La vicenda della giudice Francesca Ercolini, strappata alla vita nella sua abitazione pesarese il 26 dicembre 2022, continua a generare interrogativi e a richiedere una profonda revisione delle circostanze della sua morte.
La complessità del caso, inizialmente archiviato come suicidio, ha portato la Procura dell’Aquila, competente per indagini riguardanti magistrati coinvolti in dinamiche giudiziarie marchigiane, a disporre una nuova autopsia e una riapertura formale delle indagini.
La necessità di un approfondimento diagnostico, giustificata dalla sussistenza di elementi che rendono plausibile una diversa interpretazione degli eventi, ha comportato la riesumazione del corpo della giudice, precedentemente sepolto nel cimitero di Riccia, nel Molise, e il suo trasferimento a Roma, presso il Policlinico Umberto I.
La perizia autoptica, inizialmente prevista per una durata di novanta giorni, si rivela insufficiente a fornire risposte definitive, spingendo il professor Vittorio Fineschi e il suo team di esperti a richiedere un’ulteriore proroga di trenta giorni.

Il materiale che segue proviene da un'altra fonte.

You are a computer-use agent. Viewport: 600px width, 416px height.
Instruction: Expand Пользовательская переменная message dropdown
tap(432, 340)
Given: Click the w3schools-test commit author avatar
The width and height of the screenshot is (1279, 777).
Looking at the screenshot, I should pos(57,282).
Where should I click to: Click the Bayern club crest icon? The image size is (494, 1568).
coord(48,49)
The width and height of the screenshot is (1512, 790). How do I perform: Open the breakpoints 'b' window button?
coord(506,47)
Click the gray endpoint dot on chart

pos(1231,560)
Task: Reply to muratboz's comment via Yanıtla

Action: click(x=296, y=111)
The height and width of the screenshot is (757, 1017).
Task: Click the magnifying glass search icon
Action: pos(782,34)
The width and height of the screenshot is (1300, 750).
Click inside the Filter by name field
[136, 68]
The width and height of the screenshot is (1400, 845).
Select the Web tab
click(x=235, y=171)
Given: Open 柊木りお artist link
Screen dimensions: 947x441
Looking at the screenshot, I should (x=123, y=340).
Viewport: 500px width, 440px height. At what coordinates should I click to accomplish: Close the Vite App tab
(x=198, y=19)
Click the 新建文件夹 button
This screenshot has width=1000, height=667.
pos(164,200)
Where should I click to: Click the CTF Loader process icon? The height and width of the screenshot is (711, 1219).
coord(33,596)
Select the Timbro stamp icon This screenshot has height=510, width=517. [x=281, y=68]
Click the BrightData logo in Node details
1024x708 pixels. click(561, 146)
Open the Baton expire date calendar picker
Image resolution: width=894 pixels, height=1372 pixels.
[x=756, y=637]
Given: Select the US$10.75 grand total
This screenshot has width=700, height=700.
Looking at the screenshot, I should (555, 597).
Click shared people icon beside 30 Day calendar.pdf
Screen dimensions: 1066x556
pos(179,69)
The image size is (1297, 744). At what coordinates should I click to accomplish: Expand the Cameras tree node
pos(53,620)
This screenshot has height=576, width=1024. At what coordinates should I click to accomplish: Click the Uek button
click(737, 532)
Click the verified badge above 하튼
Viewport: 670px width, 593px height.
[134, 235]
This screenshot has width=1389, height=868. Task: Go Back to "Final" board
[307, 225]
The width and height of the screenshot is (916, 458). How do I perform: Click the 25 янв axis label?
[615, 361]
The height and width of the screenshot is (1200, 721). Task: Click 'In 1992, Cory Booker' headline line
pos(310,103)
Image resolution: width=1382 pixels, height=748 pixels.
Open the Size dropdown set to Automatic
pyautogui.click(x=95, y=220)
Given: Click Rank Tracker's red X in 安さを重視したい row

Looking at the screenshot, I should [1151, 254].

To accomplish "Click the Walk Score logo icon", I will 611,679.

Questa dilazione è motivata dalla necessità di condurre analisi più complesse, tra cui indagini microscopiche e di laboratorio, esami TAC e approfondimenti che non erano stati eseguiti durante la prima perizia.
L’indagine, ora sotto la lente d’ingrandimento della magistratura, mira a chiarire se il decesso sia derivato da cause naturali o se siano state presenti lesioni, apparentemente non rilevate in precedenza, che possano aver contribuito all’esito fatale.
La ricostruzione della scena del ritrovamento del corpo, affidata ai Ris, rappresenta un tassello cruciale per comprendere la dinamica degli eventi.
Il quadro investigativo attuale vede coinvolti sei indagati, con accuse che spaziano dal depistaggio alla falsità ideologica, passando per la violazione del segreto istruttorio.
Tra questi figurano il marito della giudice e il medico legale che aveva condotto la prima autopsia, elementi che alimentano sospetti di possibili manipolazioni o omissioni nella gestione iniziale del caso.
La vicenda Ercolini non è solo una tragedia personale, ma anche una questione di rilevanza istituzionale, che interroga il sistema giudiziario e sollecita un’analisi approfondita dei protocolli e delle procedure applicate in casi di decesso di magistrati.
La ricerca della verità, ora al centro dell’indagine, è un imperativo morale e un dovere nei confronti della memoria della giudice e della sua famiglia, e richiede un’indagine rigorosa, trasparente e priva di pregiudizi.
Solo a fine ottobre, con la conclusione di tutti gli approfondimenti diagnostici, il corpo della giudice potrà essere restituito alla sua terra natale, nel Molise, in attesa di una verità che possa lenire il dolore e restituire un senso di giustizia.